▸ GEGEVEN PASSAGE:
▶
GERECHTSHOF AMSTERDAM

afdeling civiel recht en belastingrecht, team I
zaaknummer : 200.290.785/01
zaak-/rolnummer rechtbank Noord-Holland : 8432236 \ CV EXPL 20-1389
arrest van de meervoudige burgerlijke kamer van 23 mei 2023
inzake
[appellante] HOLDING B.V.,
gevestigd te [vestigingsplaats 1] ,
appellante,
tevens incidenteel geïntimeerde,
advocaat: mr. M.A. le Belle te Alkmaar,
tegen

1.V.O.F. RESTAURANT [geïntimeerde 1] ,

gevestigd te [vestigingsplaats 2] ,
niet verschenen,
2. de gezamenlijke erven van
[geïntimeerde 2], overleden op 7 mei 2021,
voorheen wonende te [woonplaats 1] ,
incidenteel appellant,
advocaat: mr. J. Bouter te Amsterdam,
3.
[geïntimeerde 3],
wonend te [woonplaats 2] ,
niet verschenen,
alle drie geïntimeerden in principaal appel.
Partijen worden hierna (in mannelijke vorm) [appellante] , [geïntimeerde 1] , de erven van [geïntimeerde 2] en [geïntimeerde 3] genoemd en geïntimeerden in het principaal appel gezamenlijk [geïntimeerden]

1.Het geding in hoger beroep

[appellante] is bij dagvaarding van 28 december 2020 in hoger beroep gekomen van een vonnis van de kantonrechter in de rechtbank Noord-Holland van 7 oktober 2020, onder bovenvermeld zaaknummer gewezen tussen [appellante] als eiseres in conventie, tevens verweerster in reconventie en [geïntimeerden] als gedaagden in conventie tevens eisers in reconventie.
Partijen hebben daarna de volgende stukken ingediend:
- memorie van grieven, tevens houdende wijziging van eis;
- akte schorsing rechtsgeding van de zijde van de erven van [geïntimeerde 2] wegens zijn overlijden;
- akte hervatting rechtsgeding van de zijde van [appellante] ;
- memorie van antwoord, tevens memorie van grieven in incidenteel appel en wijziging van eis, met producties;
- memorie van antwoord in incidenteel appel, tevens houdende reactie op wijziging van eis.
Op 14 maart 2023 is de zaak mondeling behandeld. Namens [appellante] is het woord gevoerd door mr. Le Belle voornoemd en namens de erven van [geïntimeerde 2] door mr. Bouter voornoemd, ieder aan de hand van pleitnotities die zijn overgelegd.
Ten slotte is arrest gevraagd.
◀
▸ VERSTREKT MATERIAAL:
▶
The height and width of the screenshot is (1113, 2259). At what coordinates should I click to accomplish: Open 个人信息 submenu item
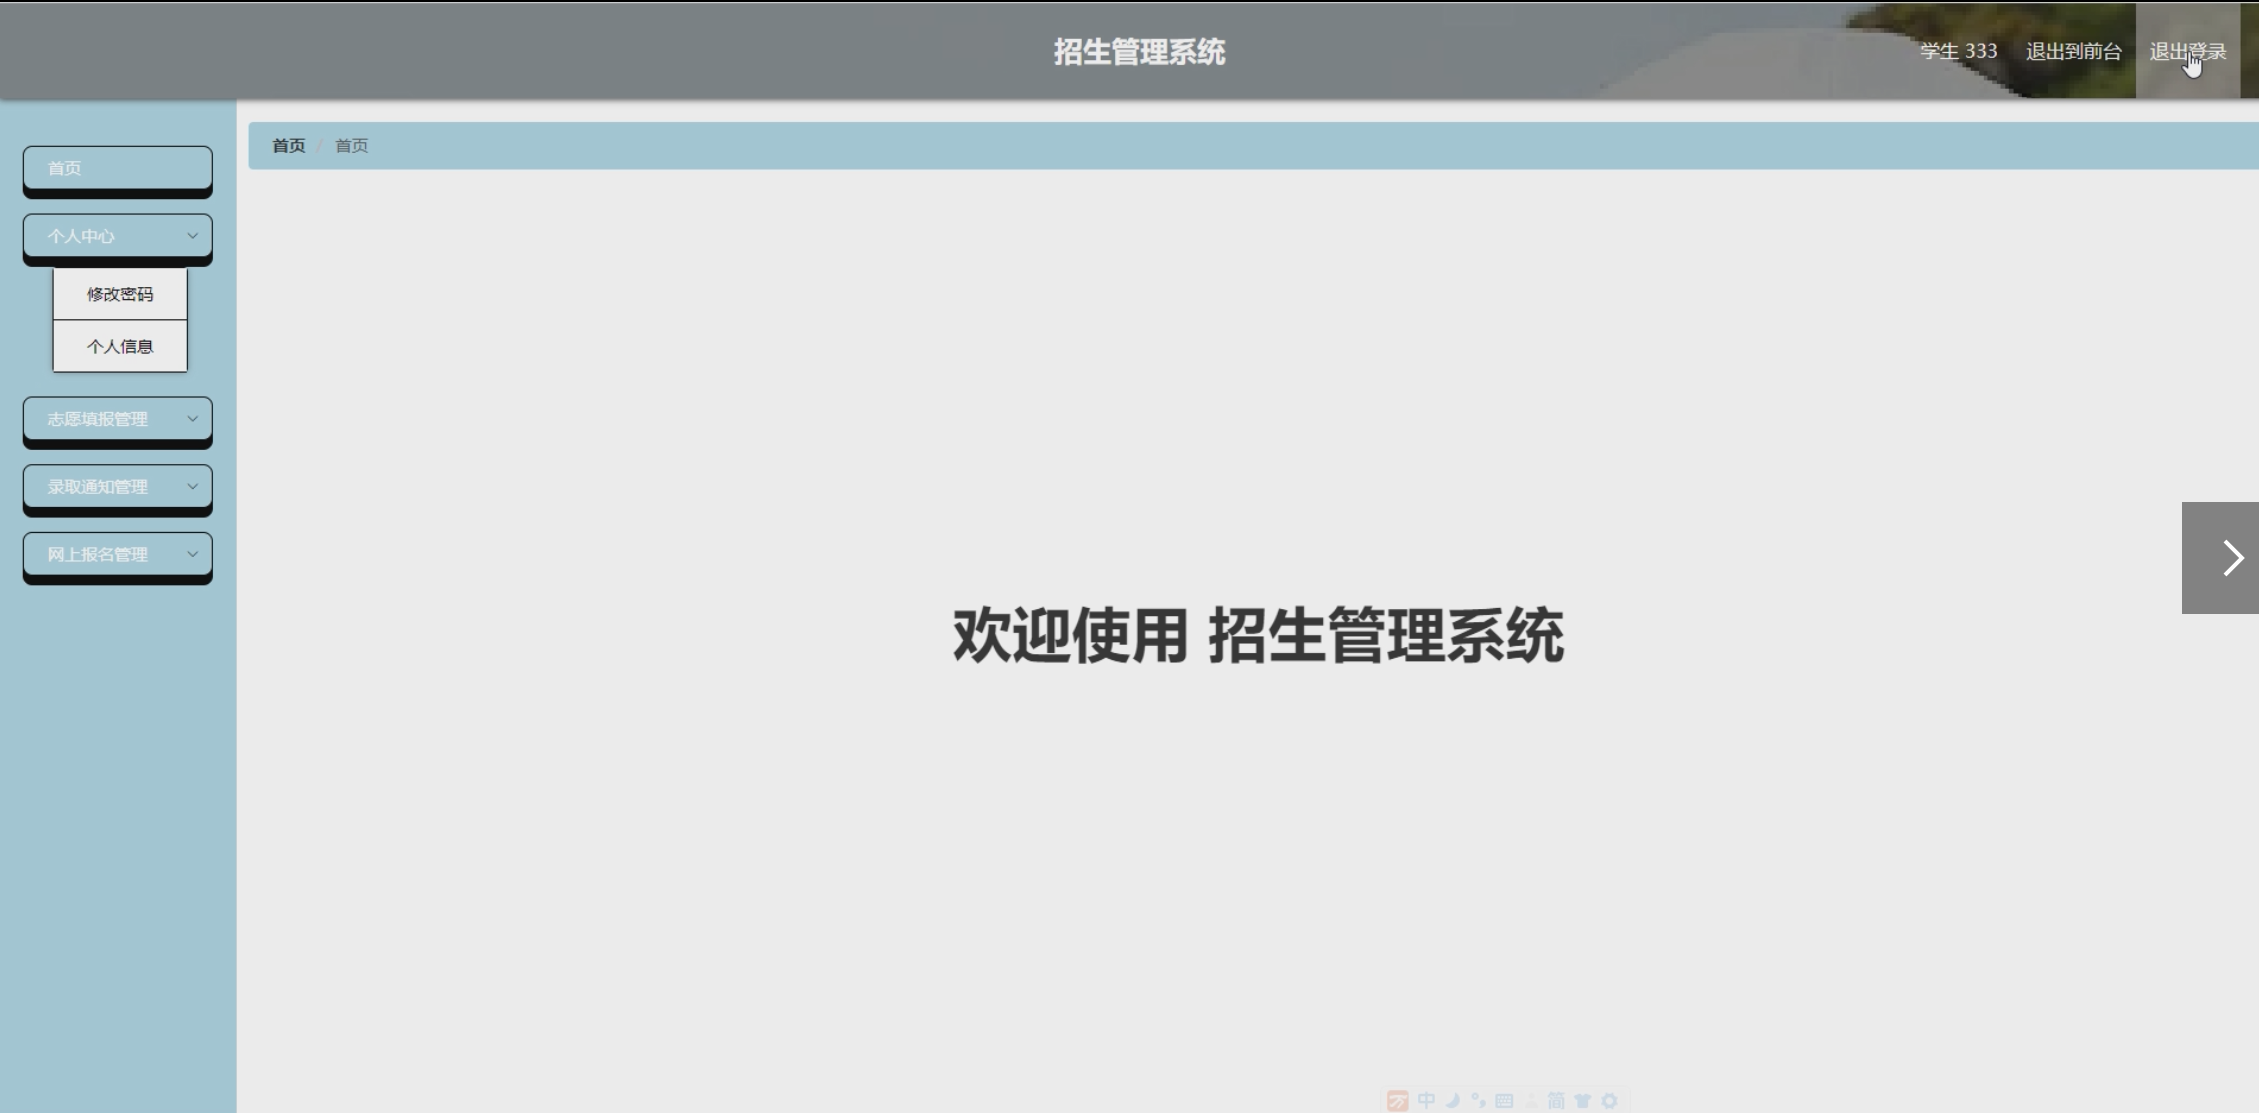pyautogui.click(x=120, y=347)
◀
▸ GEGEVEN OPDRACHT 1:
Beantwoord de volgende vragen aan de hand van de gegeven passage:
(a) Welk zaaknummer heeft de zaak bij het gerechtshof?
(b) Van welke datum is het vonnis van de kantonrechter waartegen hoger beroep is ingesteld?
(c) Op welke datum is de zaak mondeling behandeld?
▸ GEGEVEN OPDRACHT 2:
Geef uit de gegeven passage het gedeelte ongewijzigd terug dat opent met de woorden "[appellante] is bij" en sluit met "wijziging van eis.".

▸ OPLOSSING 1:
(a) 200.290.785/01
(b) 7 oktober 2020
(c) 14 maart 2023

▸ OPLOSSING 2:
[appellante] is bij dagvaarding van 28 december 2020 in hoger beroep gekomen van een vonnis van de kantonrechter in de rechtbank Noord-Holland van 7 oktober 2020, onder bovenvermeld zaaknummer gewezen tussen [appellante] als eiseres in conventie, tevens verweerster in reconventie en [geïntimeerden] als gedaagden in conventie tevens eisers in reconventie.
Partijen hebben daarna de volgende stukken ingediend:
- memorie van grieven, tevens houdende wijziging van eis;
- akte schorsing rechtsgeding van de zijde van de erven van [geïntimeerde 2] wegens zijn overlijden;
- akte hervatting rechtsgeding van de zijde van [appellante] ;
- memorie van antwoord, tevens memorie van grieven in incidenteel appel en wijziging van eis, met producties;
- memorie van antwoord in incidenteel appel, tevens houdende reactie op wijziging van eis.